▶ [DATA UNDER STUDY]:
= = = = =

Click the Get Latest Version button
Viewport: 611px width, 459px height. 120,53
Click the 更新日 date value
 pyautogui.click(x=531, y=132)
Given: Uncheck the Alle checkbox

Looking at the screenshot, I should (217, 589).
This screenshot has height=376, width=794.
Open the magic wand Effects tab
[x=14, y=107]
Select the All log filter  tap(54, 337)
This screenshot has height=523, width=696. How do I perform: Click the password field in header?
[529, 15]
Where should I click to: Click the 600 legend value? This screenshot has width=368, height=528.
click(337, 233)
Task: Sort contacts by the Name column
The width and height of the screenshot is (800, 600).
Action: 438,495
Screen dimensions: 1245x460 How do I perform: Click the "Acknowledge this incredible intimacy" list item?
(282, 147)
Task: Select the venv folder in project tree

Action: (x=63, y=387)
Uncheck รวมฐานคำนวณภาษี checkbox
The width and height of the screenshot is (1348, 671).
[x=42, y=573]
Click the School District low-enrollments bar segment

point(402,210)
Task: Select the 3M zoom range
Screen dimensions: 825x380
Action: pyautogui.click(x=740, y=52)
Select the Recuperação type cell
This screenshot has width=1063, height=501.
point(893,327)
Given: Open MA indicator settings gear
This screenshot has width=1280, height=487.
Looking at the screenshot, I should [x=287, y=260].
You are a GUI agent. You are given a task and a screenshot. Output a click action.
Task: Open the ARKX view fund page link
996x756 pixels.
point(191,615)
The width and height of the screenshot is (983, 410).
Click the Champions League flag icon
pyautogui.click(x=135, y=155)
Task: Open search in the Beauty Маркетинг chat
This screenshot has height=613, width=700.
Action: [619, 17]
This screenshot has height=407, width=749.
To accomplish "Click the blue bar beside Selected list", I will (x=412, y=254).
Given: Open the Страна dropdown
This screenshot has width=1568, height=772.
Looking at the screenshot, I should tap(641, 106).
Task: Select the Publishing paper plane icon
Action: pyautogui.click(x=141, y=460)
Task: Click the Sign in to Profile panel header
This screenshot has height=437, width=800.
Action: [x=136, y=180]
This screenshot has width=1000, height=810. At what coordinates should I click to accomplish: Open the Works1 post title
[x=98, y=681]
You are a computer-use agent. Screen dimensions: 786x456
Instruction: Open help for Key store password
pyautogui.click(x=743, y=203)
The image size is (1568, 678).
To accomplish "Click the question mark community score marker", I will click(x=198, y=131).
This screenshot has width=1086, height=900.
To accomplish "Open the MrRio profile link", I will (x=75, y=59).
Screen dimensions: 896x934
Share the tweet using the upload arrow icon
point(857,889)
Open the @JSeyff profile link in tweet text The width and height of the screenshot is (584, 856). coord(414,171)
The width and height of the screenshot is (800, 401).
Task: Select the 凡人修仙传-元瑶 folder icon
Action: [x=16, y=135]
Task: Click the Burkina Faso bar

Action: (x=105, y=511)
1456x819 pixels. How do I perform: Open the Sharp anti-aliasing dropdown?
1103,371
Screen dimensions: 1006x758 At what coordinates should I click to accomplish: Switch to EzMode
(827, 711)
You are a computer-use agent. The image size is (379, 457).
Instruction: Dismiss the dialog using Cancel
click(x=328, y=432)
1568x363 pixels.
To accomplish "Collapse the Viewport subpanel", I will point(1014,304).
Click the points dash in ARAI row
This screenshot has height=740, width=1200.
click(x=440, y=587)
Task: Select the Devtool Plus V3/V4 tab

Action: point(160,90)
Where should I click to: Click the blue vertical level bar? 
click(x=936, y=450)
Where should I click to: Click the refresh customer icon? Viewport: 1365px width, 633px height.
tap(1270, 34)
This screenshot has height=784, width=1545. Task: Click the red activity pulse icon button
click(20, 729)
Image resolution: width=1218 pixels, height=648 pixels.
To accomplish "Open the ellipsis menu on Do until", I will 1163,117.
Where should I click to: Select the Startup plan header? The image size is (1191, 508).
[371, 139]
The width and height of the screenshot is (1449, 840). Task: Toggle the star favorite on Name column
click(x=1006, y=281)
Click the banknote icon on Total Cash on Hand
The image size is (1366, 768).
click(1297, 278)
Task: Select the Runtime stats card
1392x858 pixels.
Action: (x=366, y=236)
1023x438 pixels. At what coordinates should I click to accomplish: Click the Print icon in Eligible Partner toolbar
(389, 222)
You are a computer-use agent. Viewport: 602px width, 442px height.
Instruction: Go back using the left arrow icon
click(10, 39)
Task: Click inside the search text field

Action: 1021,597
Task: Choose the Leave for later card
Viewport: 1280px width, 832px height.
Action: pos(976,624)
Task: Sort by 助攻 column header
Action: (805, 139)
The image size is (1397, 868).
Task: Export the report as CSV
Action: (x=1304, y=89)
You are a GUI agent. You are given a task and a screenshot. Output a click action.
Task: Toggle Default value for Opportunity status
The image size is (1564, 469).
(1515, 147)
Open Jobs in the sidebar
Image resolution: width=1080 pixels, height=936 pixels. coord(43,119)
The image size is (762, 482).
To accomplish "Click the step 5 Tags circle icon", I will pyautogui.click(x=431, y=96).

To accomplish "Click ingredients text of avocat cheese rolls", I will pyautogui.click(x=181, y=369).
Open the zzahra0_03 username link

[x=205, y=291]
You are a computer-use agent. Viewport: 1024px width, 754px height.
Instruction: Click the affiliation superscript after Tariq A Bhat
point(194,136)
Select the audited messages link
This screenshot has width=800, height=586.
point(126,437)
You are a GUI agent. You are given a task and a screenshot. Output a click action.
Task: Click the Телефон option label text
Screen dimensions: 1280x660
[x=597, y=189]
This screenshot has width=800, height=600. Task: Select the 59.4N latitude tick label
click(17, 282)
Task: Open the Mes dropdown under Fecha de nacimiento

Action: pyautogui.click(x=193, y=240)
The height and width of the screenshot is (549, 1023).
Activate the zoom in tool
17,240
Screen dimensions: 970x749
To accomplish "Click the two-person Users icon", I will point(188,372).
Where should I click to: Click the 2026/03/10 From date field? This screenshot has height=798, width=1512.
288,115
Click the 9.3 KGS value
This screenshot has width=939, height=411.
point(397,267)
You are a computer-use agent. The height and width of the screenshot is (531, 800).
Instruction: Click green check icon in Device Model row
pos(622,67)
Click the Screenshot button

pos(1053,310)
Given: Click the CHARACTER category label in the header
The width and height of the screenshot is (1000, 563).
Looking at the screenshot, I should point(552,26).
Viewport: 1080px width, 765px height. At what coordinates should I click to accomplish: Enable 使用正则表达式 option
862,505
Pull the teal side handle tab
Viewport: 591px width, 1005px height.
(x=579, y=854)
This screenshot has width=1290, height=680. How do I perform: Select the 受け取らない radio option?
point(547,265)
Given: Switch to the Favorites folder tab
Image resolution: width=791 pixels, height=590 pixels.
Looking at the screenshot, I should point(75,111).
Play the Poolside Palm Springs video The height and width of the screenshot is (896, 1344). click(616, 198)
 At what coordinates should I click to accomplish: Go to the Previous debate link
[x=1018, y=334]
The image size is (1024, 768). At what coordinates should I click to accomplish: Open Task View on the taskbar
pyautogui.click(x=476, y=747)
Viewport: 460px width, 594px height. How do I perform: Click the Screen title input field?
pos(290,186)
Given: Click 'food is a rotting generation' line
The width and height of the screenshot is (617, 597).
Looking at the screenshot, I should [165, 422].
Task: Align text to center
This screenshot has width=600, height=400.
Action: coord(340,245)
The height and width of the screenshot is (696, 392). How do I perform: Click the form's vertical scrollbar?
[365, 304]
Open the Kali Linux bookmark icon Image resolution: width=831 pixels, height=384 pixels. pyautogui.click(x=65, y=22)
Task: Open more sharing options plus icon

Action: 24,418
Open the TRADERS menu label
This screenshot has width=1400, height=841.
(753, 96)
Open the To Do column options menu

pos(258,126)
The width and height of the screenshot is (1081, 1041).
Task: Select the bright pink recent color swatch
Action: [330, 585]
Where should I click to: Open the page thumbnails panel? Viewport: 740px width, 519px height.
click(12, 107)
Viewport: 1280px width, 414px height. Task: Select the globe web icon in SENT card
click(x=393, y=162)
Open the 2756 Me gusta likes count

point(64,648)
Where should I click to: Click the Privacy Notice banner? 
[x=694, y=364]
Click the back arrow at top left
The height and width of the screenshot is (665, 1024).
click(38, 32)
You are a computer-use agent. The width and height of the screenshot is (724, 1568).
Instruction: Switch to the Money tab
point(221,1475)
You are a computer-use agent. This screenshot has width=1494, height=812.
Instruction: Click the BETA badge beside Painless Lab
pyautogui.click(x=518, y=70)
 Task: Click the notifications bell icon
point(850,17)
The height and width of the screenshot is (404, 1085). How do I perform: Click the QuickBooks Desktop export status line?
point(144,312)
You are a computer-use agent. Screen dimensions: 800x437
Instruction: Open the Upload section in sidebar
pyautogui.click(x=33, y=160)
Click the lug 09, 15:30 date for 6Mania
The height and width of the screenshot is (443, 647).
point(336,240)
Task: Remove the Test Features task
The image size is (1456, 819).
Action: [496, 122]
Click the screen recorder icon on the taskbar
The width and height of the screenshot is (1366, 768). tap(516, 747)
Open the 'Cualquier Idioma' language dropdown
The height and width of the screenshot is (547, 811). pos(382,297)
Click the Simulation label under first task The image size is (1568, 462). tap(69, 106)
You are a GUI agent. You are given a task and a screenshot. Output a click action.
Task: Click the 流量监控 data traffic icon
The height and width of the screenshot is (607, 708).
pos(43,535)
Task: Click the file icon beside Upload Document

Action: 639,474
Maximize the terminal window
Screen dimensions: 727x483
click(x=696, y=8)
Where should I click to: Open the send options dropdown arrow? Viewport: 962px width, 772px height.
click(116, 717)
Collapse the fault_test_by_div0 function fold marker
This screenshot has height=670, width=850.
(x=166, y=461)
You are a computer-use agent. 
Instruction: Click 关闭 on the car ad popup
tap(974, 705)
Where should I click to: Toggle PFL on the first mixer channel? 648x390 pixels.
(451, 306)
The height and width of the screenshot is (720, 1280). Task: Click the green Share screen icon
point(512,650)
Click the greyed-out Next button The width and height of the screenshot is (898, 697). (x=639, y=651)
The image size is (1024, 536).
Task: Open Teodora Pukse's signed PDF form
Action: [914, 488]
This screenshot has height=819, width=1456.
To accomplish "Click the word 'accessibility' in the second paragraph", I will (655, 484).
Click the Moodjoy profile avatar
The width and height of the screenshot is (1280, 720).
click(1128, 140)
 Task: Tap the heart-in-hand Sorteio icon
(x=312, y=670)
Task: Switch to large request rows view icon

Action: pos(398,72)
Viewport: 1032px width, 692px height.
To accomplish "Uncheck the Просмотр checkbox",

= = = = =

▶ [WHAT THE TASK ASKS]:
From the records above, print exactly the lines that run from the line with "The height and width of the screenshot is (720, 1280)." to the line with "This screenshot has height=819, width=1456.", inclusive.

▶ [SOLUTION TO THIS PROBLEM]:
The height and width of the screenshot is (720, 1280). Task: Click the green Share screen icon
point(512,650)
Click the greyed-out Next button The width and height of the screenshot is (898, 697). (x=639, y=651)
The image size is (1024, 536).
Task: Open Teodora Pukse's signed PDF form
Action: [914, 488]
This screenshot has height=819, width=1456.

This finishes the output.